Flowers should not be allowed to develop until the plants are 4-5 ft. high. This will be towards the end of May in most localities. Up to this time the surface soil should be kept loose and free from weeds with a hoe or cultivator. Periodic watering is likely to be necessary in most regions from the end of April onwards. Towards the end of May a mulch of litter, compost or other suitable material should be applied. Fresh manure should be used sparsely, if at all, because of danger of damage to the plants. The same caution should prevail in using chemical fertilizers. Slight overdoses may cause the flower buds to drop.
Shading. Although the Sweet Pea requires good light, some scarletand orange-flowered varieties retain their lustre better when the flowers are shaded from strong sunshine with cheesecloth.
Qualities for Exhibition. The judge of Sweet Peas looks for a straight stem that holds up the flowers. It should be 15-18 in. long but not excessively thick. There should be 4 or 5 flowers to a stem, evenly and pleasingly arranged, not separated too far from each other. The size of each should be approximately 3 1/2 in. across the standard (upper petal). They should be fresh, without blemish, of good clear color, and thickness of the petal should be ample to avoid an appearance of flimsiness. Flowers for exhibition should be cut late in the evening preceding the show, placed in containers filled with water and kept in a cool room overnight.
Seeds of Early Flowering or Cuthbertson varieties of Sweet Peas may be sown late in August to produce flowers at Christmas and on into late winter. The best plan is to sow them where they are to grow and bloom rather than to transplant them. A solid bed (one that is not elevated) may be used for sowing, or boxes 1 ft. wide, 1 ft. deep and of any convenient length, or 8-10-in. pots. Rich well-drained soil gives best results. The greenhouse roof must not be shaded, because Sweet Peas require all possible sunshine. A fall and winter night temperature of 50 degrees F. is ideal. During the daytime a 5or 10-degree rise is permitted or even a few degrees more on very sunny days.
Giant Spencer or Ruffled varieties of Sweet Peas are good for producing spring flowers if they are sown in September. Potting, planting, disbudding, etc., is similar to that recommended for outdoor exhibition culture. The plants should be set in the beds, boxes or pots in which they are to bloom in November. This crop may be used to follow Chrysanthemums.
For greenhouse-grown Sweet Peas it is best to use new soil for each crop.

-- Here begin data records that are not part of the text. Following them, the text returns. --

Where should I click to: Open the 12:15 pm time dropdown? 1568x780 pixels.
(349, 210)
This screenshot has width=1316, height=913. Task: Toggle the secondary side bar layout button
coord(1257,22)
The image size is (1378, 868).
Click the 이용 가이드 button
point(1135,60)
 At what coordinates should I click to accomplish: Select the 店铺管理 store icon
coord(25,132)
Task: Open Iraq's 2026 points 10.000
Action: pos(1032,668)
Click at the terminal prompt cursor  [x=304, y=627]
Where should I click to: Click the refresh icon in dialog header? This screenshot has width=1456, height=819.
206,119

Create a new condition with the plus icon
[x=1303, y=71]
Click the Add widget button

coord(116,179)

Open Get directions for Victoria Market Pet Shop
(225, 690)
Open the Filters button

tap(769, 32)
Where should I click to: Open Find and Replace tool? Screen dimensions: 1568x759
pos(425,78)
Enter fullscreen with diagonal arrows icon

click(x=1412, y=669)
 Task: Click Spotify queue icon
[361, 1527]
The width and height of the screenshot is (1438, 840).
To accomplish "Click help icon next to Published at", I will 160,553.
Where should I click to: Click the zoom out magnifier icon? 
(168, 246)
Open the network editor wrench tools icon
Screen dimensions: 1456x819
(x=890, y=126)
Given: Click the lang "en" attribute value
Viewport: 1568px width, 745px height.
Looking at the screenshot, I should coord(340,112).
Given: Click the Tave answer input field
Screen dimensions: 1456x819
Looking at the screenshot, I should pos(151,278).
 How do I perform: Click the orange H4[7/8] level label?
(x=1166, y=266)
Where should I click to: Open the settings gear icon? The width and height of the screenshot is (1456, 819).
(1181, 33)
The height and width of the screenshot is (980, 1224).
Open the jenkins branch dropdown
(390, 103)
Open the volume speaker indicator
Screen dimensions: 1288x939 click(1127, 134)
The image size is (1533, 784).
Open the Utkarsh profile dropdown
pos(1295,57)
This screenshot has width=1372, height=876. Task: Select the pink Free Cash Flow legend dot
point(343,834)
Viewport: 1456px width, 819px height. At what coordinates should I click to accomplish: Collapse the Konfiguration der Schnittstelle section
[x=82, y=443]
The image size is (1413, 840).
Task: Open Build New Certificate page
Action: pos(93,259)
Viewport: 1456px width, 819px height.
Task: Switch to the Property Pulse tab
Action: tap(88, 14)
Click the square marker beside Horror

Supports usually consist of thin wires nailed 8 in. apart to one end of the bench, and stretched along the top of the soil, tightened and nailed to the opposite end of the bench. A framework of metal or wood 6 ft. high is erected at each end of the bench. To the top of this wires parallel to the rows of wire at the bottom are stretched. Strings attached to the bottom wires at 8-in. intervals are stretched tautly and tied to the top wire immediately above. As the plants grow they are twisted around these strings and this gives sufficient support. These cordon Sweet Peas grow quickly and, when they reach the tops of the strings, the strings may be cut, the vines laid along the ground and twisted around a new string 4 ft. away. They will then start to climb up the new string and will supply good flowers until late in April.